Herlambang P. Wiratraman, S.H., M.A., Ph.D selaku Ketua Pusat Kajian Law and Social Justice (LSJ) FH UGM pernah mengatakan bahwa “Sejauh pembangunan itu tidak pernah menghargai prinsip dalam HAM yaitu Human Dignity (Pemartabatan Manusia) maka itu bukan pembangunan, namun itu penjajahan, penyingkiran dan eksploitasi”.
PSN bisa dikatakan sebagai program istimewa. Misalnya proyek itu akan mendapatkan kemudahan untuk pengadaan tanah, perizinan hingga pembebasan lahan. Secara nilai proyek juga sudah ditetapkan di atas Rp. 100 miliar. Dalam banyak kesempatan angkanya bisa bisa lebih dari hitungan miliar dan oleh karenanya melibatkan banyak partisipasi pemodal swasta. Contohnya Rempang ECO City yang nilainya menembus Rp. 381 triliun serta menggandeng pemodal dari dalam maupun luar negeri.

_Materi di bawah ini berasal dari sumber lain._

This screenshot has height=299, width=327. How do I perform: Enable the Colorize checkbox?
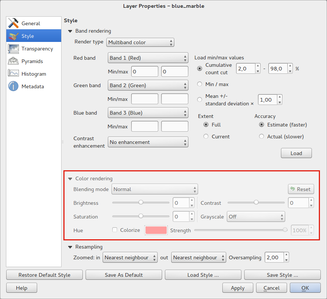coord(115,230)
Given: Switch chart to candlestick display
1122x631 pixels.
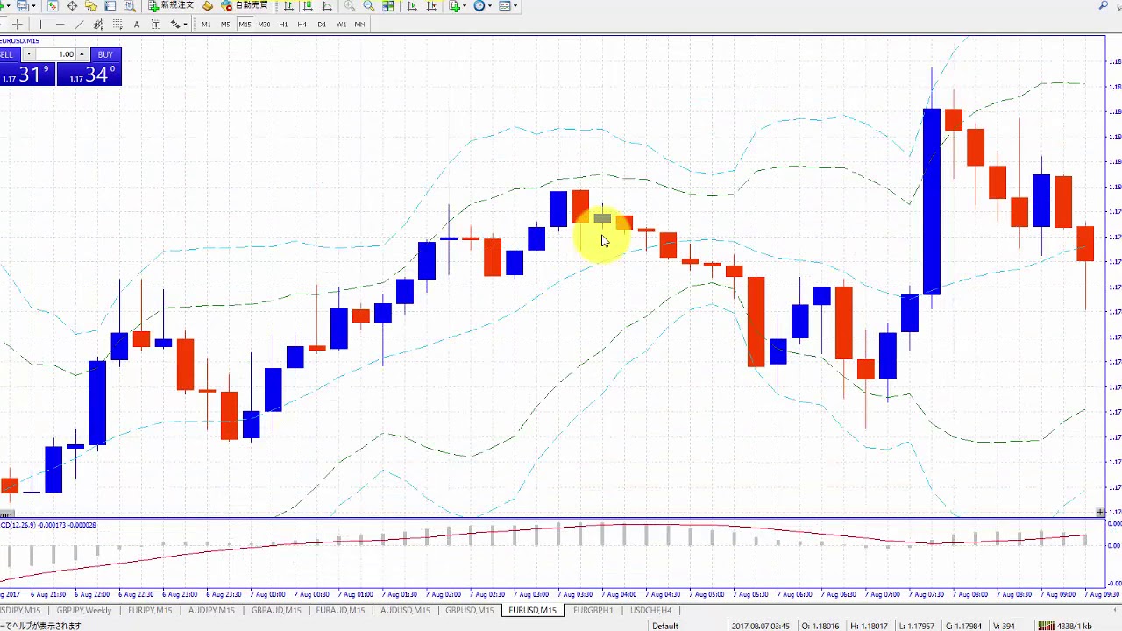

Persoalannya, tujuan PSN yang ingin mensejahterakan masyarakat tidak jarang malah berkebalikan eksekusinya ketika di lapangan. Ya, PSN justru menimbulkan konflik dengan warga. Konsorsium Pembaruan Agraria (KPA) mencatat sudah ada 73 konflik agraria yang bersinggungan PSN sepanjang 2020-2023. Pendeknya, penolakan warga terhadap PSN dibalas dengan kekerasan aparat.
Secara luas, PSN membuat penguasaan tanah di Indonesia menjadi semakin timpang. Ini bisa disebut sebagai monopoli tanah pada akhirnya karena penguasaan tanah dalam skala yang begitu dahsyat, sangat luas dan berbanding terbalik dengan situasi yang dihadapi oleh mayoritas masyarakat kita terutama petani, masyarakat miskin baik di pedesaan maupun di perkotaan yang dimana mereka berbanding terbalik situasi agrarianya.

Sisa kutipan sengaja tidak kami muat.